>> Start Source text

Stock markets were poised for a declining start Thursday as investors showed reluctance to continue recent market gains amid ongoing uncertainty surrounding U.S.-Iran tensions and disappointing corporate earnings reports.
The situation escalated when Iran captured two vessels in the Strait of Hormuz and called for the United States to remove its naval blockade on Iranian ports. This blockade continues despite President Donald Trump’s decision to extend the ceasefire for an indefinite period.
Market participants who had previously demonstrated remarkable strength by overlooking conflict-related concerns are now showing signs of exhaustion, resulting in periodic moments of risk-off behavior as they wait for clearer indications about potential conflict resolution.
Oil prices remaining above $100 per barrel continue to raise concerns about potential inflationary pressures.
Pre-market indicators at 8:40 a.m. ET showed Dow E-minis declining 209 points or 0.42%, while S&P 500 E-minis dropped 14 points or 0.20%, and Nasdaq 100 E-minis fell 47.25 points or 0.17%.
Thursday’s employment data revealed that Americans filing for unemployment benefits rose only slightly last week, though economic risks from war-related price increases continue to pose threats.
EARNINGS SEASON UNDER SCRUTINY
While the current earnings period has generally performed well, investors are questioning the reliability of these results since they only capture one month of Middle East conflict disruption.
“The earnings themselves don’t reflect the impact of the energy supply shock,” explained Kiran Ganesh, multi-asset strategist at UBS Global Wealth Management.

>> End Source text
>> Start Listed records

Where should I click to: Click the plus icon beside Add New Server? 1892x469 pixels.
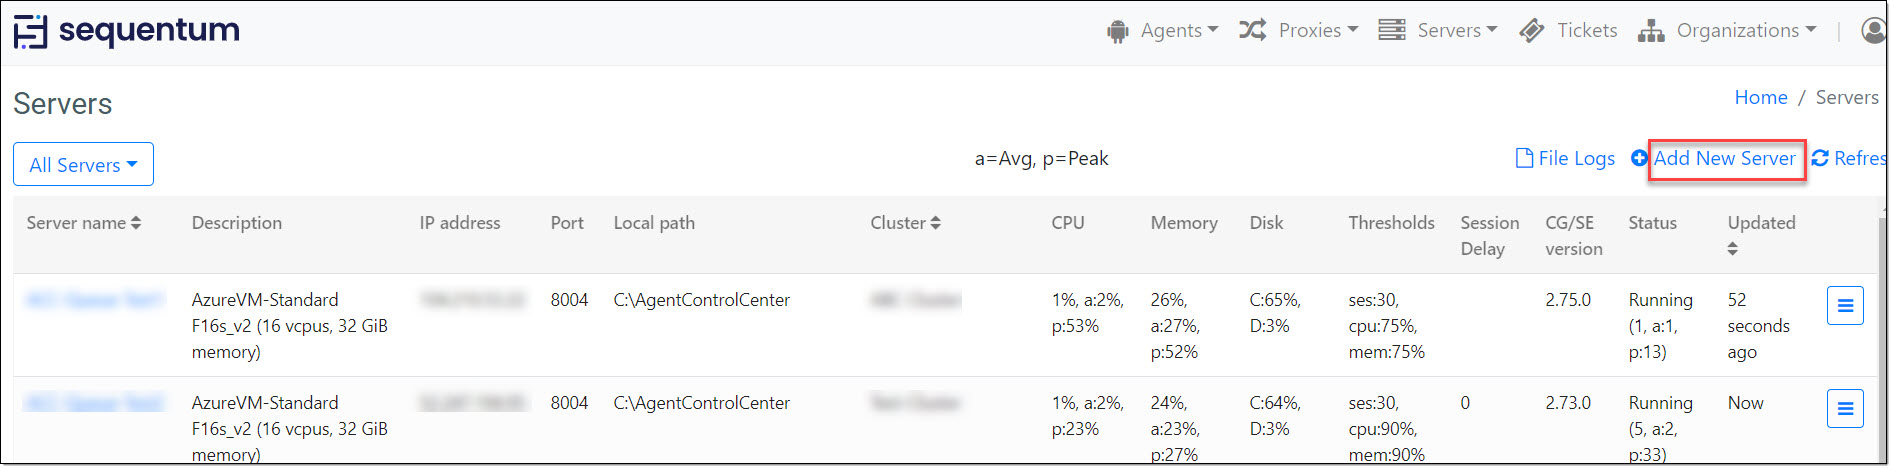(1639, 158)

>> End Listed records
>> Start Listed records

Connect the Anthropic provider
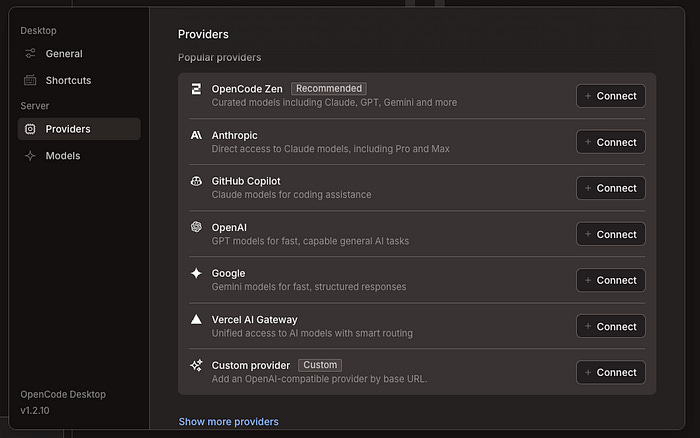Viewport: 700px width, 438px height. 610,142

>> End Listed records

*Exercise aim*: Please write the next few paragraphs of the stock market report, picking up after its final sentence. The listing has no connection to the market report above.

*Expected answer*:
Ganesh added that while “the oil shock is a drag on growth, there is also a lot of structural support. The market remains comfortable that as long as there is a path towards de-escalation, it can look through higher oil prices in the short term.”
Tesla stock declined 3.4% during pre-market trading following the company’s announcement of increased spending plans exceeding $25 billion for the year.
The electric vehicle manufacturer is currently pursuing one of its most costly investments as CEO Elon Musk directs resources toward artificial intelligence, robotics and semiconductor development.
“With all the focus on the war, a forgotten theme that weighed on the market at the start of the year is artificial intelligence overinvestment and diminishing future returns,” noted Kyle Rodda, senior financial market analyst for Capital.com.
IBM shares tumbled 7.9% after experiencing slower revenue growth in the first quarter due to weakness in its software division.
Technology companies Microsoft and Adobe also declined 2.2% and 3.1% respectively in pre-market trading.
Defense contractor Lockheed Martin dropped 3.7% following reports of reduced first-quarter profits.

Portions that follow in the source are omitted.